The L.A. Times said Monday that it plans to cut 100-150 jobs in a cost-cutting move, with about 70 expected to come from the editorial operation. The cuts, mandated by Tribune, the newspaper’s Chicago-based parent company, were fought last year by former publisher Johnson and former editor Baquet, both of whom departed their Spring Street digs after publicly resisting Tribune’s downsizing demands.

The long-delayed rollout of the staff cuts comes as Tribune is in the process of being taken over, and taken private, in an $8.2 billion deal with Chicago real estate magnate Sam Zell.

“The actions being undertaken at our newspapers reflect fundamental changes going on across the media industry,” Tribune spokesman Gary Weitman said in a statement. “We will redeploy our resources to areas where we can best serve the changing needs of our customers and generate growth, such as we are doing in our interactive group … We cannot stand still; as revenues have slowed, our newspapers are scaling expenses accordingly.”

The plan confirmed on Monday promises to generate jitters in the L.A. Times newsroom for weeks to come. According to memos distributed internally by David Hiller, who succeeded Johnson as publisher in October, and Jim O’Shea, who replaced Baquet in November, the first phase of the plan is the “Employee Voluntary Separation Program,” in which the Times is asking for “volunteers,” according to Hiller’s memo, to submit themselves by May 14 for a buyout worth two weeks pay and benefits for every year the employee has worked for the Times.
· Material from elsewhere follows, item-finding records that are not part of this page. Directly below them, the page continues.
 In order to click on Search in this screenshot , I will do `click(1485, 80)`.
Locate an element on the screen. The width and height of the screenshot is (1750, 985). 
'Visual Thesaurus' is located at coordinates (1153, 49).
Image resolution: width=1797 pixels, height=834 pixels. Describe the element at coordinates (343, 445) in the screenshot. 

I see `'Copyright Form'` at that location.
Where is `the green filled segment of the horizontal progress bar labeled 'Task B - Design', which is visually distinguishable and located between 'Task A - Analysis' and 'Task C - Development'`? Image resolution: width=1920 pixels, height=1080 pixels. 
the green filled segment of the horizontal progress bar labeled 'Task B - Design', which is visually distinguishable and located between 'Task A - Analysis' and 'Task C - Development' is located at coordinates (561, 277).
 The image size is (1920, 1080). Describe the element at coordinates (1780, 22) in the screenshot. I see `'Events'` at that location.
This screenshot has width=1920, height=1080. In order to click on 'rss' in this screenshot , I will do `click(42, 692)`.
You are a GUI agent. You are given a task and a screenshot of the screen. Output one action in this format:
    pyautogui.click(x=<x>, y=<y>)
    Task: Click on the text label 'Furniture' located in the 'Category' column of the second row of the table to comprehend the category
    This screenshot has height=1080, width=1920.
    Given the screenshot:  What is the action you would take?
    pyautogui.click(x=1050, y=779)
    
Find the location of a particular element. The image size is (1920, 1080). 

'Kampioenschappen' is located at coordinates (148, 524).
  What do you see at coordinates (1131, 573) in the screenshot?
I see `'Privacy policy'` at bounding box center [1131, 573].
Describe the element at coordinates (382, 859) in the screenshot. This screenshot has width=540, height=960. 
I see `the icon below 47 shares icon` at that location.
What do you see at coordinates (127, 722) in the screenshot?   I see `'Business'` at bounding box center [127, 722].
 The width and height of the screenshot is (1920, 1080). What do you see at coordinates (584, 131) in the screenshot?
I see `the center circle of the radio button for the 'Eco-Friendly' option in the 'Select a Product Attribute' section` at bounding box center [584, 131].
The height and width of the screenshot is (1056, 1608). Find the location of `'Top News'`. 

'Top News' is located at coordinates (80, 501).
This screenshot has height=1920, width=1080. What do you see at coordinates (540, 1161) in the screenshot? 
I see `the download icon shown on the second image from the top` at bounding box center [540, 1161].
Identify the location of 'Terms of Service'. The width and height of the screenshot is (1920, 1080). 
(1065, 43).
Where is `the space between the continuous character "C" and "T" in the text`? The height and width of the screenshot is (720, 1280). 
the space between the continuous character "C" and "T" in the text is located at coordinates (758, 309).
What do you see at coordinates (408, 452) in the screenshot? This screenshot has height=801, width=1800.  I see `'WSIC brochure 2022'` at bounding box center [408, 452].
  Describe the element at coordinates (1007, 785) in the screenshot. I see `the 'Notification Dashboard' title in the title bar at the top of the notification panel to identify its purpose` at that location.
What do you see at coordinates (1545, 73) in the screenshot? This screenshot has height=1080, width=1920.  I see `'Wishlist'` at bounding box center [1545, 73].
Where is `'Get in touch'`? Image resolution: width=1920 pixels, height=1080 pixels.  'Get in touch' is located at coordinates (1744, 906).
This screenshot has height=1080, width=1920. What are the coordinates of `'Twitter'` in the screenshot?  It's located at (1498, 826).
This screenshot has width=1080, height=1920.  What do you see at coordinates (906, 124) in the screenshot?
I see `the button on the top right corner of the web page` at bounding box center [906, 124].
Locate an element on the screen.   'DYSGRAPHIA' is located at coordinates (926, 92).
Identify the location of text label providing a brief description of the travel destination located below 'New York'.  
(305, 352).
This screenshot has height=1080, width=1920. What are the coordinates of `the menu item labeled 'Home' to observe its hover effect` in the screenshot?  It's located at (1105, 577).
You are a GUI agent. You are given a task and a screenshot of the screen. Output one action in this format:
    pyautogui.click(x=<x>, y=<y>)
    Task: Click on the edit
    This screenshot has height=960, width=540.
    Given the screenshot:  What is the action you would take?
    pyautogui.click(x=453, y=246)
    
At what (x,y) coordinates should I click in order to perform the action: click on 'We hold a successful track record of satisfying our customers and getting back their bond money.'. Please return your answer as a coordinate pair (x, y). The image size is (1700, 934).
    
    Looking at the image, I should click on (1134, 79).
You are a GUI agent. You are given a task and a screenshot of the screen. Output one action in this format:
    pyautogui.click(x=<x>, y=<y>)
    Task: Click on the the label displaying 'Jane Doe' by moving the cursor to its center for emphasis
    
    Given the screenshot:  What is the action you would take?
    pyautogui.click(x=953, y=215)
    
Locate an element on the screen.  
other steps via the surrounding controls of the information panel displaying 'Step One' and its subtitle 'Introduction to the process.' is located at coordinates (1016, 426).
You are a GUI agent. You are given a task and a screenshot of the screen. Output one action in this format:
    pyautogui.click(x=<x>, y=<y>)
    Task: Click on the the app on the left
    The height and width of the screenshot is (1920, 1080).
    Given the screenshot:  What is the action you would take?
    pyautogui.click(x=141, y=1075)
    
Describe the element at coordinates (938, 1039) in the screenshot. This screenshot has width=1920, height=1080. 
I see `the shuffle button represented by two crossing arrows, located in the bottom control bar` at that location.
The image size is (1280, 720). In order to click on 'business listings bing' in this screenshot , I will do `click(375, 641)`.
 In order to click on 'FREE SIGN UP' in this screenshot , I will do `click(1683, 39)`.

Hiller’s memo cited the weak first-quarter earnings report Tribune issued last week, in which revenue and profits were down sharply in its publishing group. For the Los Angeles Times and its units, revenue was down 4% for the quarter and cash flow sank 13%, according to Hiller’s memo. Online revenues are growing at a fast clip of 20% for the quarter, Hiller wrote, but are “not yet big enough to offset the decline on the print side of the business.”

According to Hiller’s memo, only certain employees will be allowed to make the ultimate professional sacrifice. Staffers in some departments — including interactive, technology, circulation and security — are not eligible to apply, and staffers whose positions would have to be “back-filled” regardless are not likely to be considered.

Hiller warned that some positions will be eliminated and some open jobs not filled. Those decisions will be made after management gets a handle on how many volunteers in eligible posts are rounded up. The voluntary buyouts are expected to be completed by the end of next month.

Another idea floated in Hiller’s memo is shifting some employees to a four-day work week at 80% of their current salaries and part-time benefits.

According to a report in the L.A. Times on Monday, the newspaper at present has a total of about 2,600 employees, about 950 of them in the editorial operation. Before Tribune took over the newspaper in 2000, the Times’ editorial staff numbered more than 1,000.

A memo sent by editor O’Shea on Monday acknowledged the anger expressed in the newsroom since word spread that top Tribune executives stood to reap millions in bonuses should the Zell deal be completed. Moreover, the Zell deal has heightened the anxiety at the Los Angeles Times and Tribune’s 10 other daily newspapers because it hinges on a complex employee stock ownership provision that some analysts contend could be risky for employees over the long term.

“I cannot — and will not — defend any such bonuses,” O’Shea wrote in his memo. “Frankly, I understand why you are angry about these plans … But this staff reduction is not because of — or about — bonuses. Unfortunately, the business model at newspapers across the nation remains under challenge and we are no exception.”